The Unseen Truth not only examines how these ways of seeing have promoted anti-black racism and white supremacism, but also how they have been coopted by black writers and visual artists seeking to “undermine” those ideologies. Lewis argues, for example, that contemporary artist Kerry James Marshall’s remaking of a famous lynching photograph taken in 1930 in Marion, Indiana, visualized—as a form of critique—the process of “racial detailing.” Titled Heirlooms & Accessories (2002), his artwork extracts the faces of three women from the apparently all-white audience to a gruesome murder of two black men, and places each of them in a golden locket—a piece of jewelry passed down, as a keepsake, from generation to generation. A century earlier, the sociologist W. E. B. Du Bois used maps in exhibitions as forms of resistance to “negative assembly.” Unlike illustrated atlases and the “instructional scripts” designed for geography classes in American schools, Du Bois’s maps, on display in venues like the 1900 Paris Exposition, visualized for broad audiences the trajectory of “black progress” (177).

The Unseen Truth not only calls upon readers to approach “vision analytically, as a process of assembly, and to consider its blind spots” (134), but the book also encourages them to attend similarly to its own process of argument-making. To build her claims about race and vision, Lewis engages in a rigorously critical and creative process of unearthing, interrogating, juxtaposing, and layering—a method she deployed to great effect in her 2014 book The Rise: Creativity, the Gift of Failure, and the Search for Mastery. Chapter two of The Unseen Truth, for example, begins by considering Frederick Douglass’s thoughts on photographs as instruments of democracy and social justice. Before reflecting on the legal adjudication of racial identity in the early twentieth century, it returns to the photographs of the so-called Circassian Beauties analyzed in chapter one, comparing them to Dion Boucicault’s tragic play The Octoroon, the famous story of Ellen and William Craft’s escape from enslavement to freedom, representations of poet Alexander Pushkin’s multiracial identity, and more. Chapter three likewise draws connections among a diverse collection of objects, practices, and ideas that shared temporal proximity, such as Frank Duveneck’s painting of a Circassian soldier from 1870, changes in the racial signification of the Caucasus in the 1870s, the emphasis on comparative looking in eugenics, court practices of visually inspecting bodies for their “whiteness,” and the commissioning of “white common soldier monuments” during and after the Civil War. In other cases, the proximity is geographic, as in the coexistence within several city blocks of The New York-Caucasian newspaper’s office, one of the largest mapmakers in the US, a photographic portrait studio where the Circassian Beauties posed, and P. T. Barnum’s American Museum, where they were exhibited publicly. Taken on their own, each of the subjects Lewis assembles has generated significant scholarship in recent decades. (Consider the number of recent books devoted to Douglass’s engagement with photography or to the art history of Civil War monuments.) Lewis nevertheless offers fresh and impactful insights by envisioning these subjects in relation to one another. Each chapter of The Unseen Truth is thus a brilliantly constructed composition that teaches us how to see as American people had once been trained to do, consciously or otherwise.
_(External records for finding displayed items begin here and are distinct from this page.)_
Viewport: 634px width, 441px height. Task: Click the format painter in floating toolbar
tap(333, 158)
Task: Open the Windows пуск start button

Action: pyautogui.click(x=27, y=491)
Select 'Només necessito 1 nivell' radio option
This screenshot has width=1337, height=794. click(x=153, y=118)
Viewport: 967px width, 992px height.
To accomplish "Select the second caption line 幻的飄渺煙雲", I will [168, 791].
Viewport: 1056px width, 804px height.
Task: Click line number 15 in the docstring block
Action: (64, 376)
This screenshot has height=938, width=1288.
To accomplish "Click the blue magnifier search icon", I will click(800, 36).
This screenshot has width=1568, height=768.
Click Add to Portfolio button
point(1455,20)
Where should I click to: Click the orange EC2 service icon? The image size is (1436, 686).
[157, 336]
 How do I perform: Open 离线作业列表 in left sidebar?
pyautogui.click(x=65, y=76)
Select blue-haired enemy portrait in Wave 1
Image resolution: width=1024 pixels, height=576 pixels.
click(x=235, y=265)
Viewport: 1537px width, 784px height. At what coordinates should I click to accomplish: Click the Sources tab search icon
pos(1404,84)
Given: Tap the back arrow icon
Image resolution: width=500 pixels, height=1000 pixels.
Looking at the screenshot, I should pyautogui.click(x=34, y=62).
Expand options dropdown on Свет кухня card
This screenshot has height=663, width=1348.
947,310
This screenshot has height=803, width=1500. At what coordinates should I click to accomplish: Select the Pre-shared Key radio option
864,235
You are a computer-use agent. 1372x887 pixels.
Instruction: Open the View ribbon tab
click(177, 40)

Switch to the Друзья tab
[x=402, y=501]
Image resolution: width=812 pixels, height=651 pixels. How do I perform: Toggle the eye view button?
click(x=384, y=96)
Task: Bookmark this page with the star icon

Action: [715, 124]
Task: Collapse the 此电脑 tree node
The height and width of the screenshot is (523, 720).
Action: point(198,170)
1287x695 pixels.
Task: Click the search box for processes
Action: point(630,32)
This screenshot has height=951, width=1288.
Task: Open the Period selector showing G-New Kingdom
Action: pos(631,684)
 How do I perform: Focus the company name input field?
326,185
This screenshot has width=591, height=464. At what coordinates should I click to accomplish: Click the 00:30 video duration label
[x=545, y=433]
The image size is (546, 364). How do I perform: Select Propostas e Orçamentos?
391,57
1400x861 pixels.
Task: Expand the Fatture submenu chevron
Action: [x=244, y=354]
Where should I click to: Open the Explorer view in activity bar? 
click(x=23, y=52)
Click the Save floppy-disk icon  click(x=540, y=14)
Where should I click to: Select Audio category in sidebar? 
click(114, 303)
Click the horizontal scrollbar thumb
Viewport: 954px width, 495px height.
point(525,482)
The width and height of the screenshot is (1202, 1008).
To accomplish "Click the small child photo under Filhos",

In the book’s epilogue, Lewis speaks directly about her research process, which brought her to visit Wilson’s tomb, opposite stained-glass windows by Kerry James Marshall, at the National Cathedral in Washington, DC. “I had nearly missed the memorial bay for Wilson,” she recalled. “To see it, I had to move up close, shift my vantage point, and stay aware of the full detail that surrounded me, not just what might be of interest for my current task” (261). This passage pulls back the curtain to reveal Lewis’s own engagement with racial detailing, as a form of political resistance, in the making of The Unseen Truth. Self-reflective and deeply committed to social justice, this is the book art historians working in the US urgently need now, as we learn to apply our critical tools—from close looking to socio-historical analysis—to understanding and undermining systemic racism in America.